◆ Requirement
Please continue the passage below about the team's ICC mediation competition training, starting right after its last sentence.

◆ Excerpted passage
»»

Jakob Kathrein (team member)

Due to the pandemic, we had no option but to learn how to manage mediation via videoconference. From the beginning of our training, we used online videoconferencing platforms to get familiar with such applications, learn how to deal with tech-related issues, and effectively communicate online. Without a doubt, this was an important set of skills to acquire: videoconferencing applications and tools are being increasingly used in dispute resolution and this requires abilities that are very different from the ones needed for in-person interaction. 

Sebastiano Belfi (team member)

Throughout the training, students participated in several mock mediations, engaged in self-reflection, and received feedback from their peers and coaches. As they progressed through their preparation and the rounds of the Competition, students developed a deeper understanding of mediation and acquired a solid set of practical skills in the field.

The ICC competition and preparatory training have been valuable opportunities to put our theoretical knowledge of mediation techniques into practice. We had to understand when to be assertive or compromise, how to convey our interests to develop solutions for mutual gain, … all this while always actively listening to the other party. At the end of each session, we would share our feedback with our coaches, which made the training and the competition itself unique learning experiences.

Sofia Caruso (team member)

The possibility to put their skills to test in an international competition greatly enriched the team’s experience. Students were exposed to the complexity of multicultural environments, which called for the application of effective communication and interpersonal skills.

««

Data records:
»»

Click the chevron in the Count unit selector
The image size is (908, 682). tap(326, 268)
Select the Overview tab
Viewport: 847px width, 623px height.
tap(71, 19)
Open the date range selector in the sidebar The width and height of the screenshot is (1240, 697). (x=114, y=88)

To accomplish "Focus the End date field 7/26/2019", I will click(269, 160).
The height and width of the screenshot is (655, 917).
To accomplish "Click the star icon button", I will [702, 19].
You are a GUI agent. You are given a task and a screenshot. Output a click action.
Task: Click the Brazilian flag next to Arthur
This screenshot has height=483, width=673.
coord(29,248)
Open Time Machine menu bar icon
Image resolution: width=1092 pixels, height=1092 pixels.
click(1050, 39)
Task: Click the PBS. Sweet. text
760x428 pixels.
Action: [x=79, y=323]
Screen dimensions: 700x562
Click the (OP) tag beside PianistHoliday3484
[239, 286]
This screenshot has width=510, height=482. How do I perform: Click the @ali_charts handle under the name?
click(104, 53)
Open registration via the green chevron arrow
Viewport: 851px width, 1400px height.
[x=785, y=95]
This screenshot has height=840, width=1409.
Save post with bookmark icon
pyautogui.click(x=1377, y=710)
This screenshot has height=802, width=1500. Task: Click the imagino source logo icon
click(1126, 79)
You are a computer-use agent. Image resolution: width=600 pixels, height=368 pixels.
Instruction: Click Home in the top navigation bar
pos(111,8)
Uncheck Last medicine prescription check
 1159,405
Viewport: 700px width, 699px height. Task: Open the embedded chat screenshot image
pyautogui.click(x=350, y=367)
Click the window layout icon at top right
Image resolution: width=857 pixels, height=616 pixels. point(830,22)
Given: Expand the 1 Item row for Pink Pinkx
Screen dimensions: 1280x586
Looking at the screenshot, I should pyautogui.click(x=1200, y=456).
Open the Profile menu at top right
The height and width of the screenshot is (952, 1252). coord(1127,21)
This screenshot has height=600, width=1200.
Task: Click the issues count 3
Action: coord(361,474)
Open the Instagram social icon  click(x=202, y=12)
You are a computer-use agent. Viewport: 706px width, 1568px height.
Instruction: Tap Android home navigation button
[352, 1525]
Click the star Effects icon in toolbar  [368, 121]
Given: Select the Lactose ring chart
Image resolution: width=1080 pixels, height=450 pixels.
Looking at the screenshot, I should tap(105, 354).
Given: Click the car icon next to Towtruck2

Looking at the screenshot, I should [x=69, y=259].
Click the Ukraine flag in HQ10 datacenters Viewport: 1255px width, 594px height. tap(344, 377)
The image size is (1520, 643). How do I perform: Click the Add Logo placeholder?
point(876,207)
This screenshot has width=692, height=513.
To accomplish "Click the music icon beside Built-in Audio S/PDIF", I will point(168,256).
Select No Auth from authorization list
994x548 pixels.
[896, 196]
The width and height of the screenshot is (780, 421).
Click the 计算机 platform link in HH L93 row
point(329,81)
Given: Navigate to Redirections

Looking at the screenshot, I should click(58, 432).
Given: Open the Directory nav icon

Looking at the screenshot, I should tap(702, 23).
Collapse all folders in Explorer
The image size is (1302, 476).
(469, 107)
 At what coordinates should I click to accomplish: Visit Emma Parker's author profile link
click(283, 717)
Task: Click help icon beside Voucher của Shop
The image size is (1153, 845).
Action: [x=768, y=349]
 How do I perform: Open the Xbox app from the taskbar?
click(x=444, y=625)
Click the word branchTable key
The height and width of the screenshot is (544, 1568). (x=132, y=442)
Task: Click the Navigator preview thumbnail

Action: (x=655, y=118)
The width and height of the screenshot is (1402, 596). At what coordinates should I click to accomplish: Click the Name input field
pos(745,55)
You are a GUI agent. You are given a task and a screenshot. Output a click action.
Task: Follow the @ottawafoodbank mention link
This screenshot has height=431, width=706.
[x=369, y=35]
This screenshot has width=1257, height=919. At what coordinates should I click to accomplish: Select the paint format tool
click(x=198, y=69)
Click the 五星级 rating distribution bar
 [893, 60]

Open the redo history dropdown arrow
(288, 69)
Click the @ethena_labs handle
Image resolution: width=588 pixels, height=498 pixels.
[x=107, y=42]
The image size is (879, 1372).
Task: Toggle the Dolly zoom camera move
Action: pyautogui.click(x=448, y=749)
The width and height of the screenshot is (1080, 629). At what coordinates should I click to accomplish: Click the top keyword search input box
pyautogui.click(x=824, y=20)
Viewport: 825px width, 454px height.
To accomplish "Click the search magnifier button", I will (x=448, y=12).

««

◆ Answer for the task
Thanks to this incredible opportunity, we had the chance to boost our communication skills and interact with participants from various geographical area and cultural backgrounds. This, of course, proved rather challenging. Due to differences in communicative codes and national accents, it was not always easy to understand one another (all the more so in a virtual environment!), but in the end we all managed to overcome such hurdles and have smooth mediation sessions. Moreover, it was interesting to connect and discuss with other participants and learn how approaches to mediation and legal education vary from country to country.
Overall it was a truly enriching experience and, on a personal note, the best way to conclude my path at the Università degli Studi di Trento.

Angela Permunian (team member)
Top left to bottom right, Prof. Silvana Dalla Bontà (CMT Project Coordinator), Jakob Kathrein (team member), Milena Mottola (team coach), Angela Permunian (team member), Rachele Beretta (CMT staff), Sofia Caruso (team member), Sebastiano Belfi (team member), and Luca De Rosa (team coach)

Coaches are extremely proud of the progress students made throughout the training and the Competition.

Thanks to the work and dedication of CMT staff, alumni, and students themselves, students were able to gain hands-on experience in online mediation and develop skills that will prove invaluable in their future career. In spite of the challenges sometimes posed by online environments, the team constantly progressed throughout the rounds of the Competition and made the most out of the experience. As a coach, I am grateful for the opportunities I had to work with the team and facilitate the educational path of such a talented group of students. 

Luca De Rosa (team coach)

In congratulating the team for the results achieved, Prof. Silvana Dalla Bontà (CMT Project Coordinator) expressed her satisfaction with the development of the Conflict Managers of Tomorrow project throughout the years.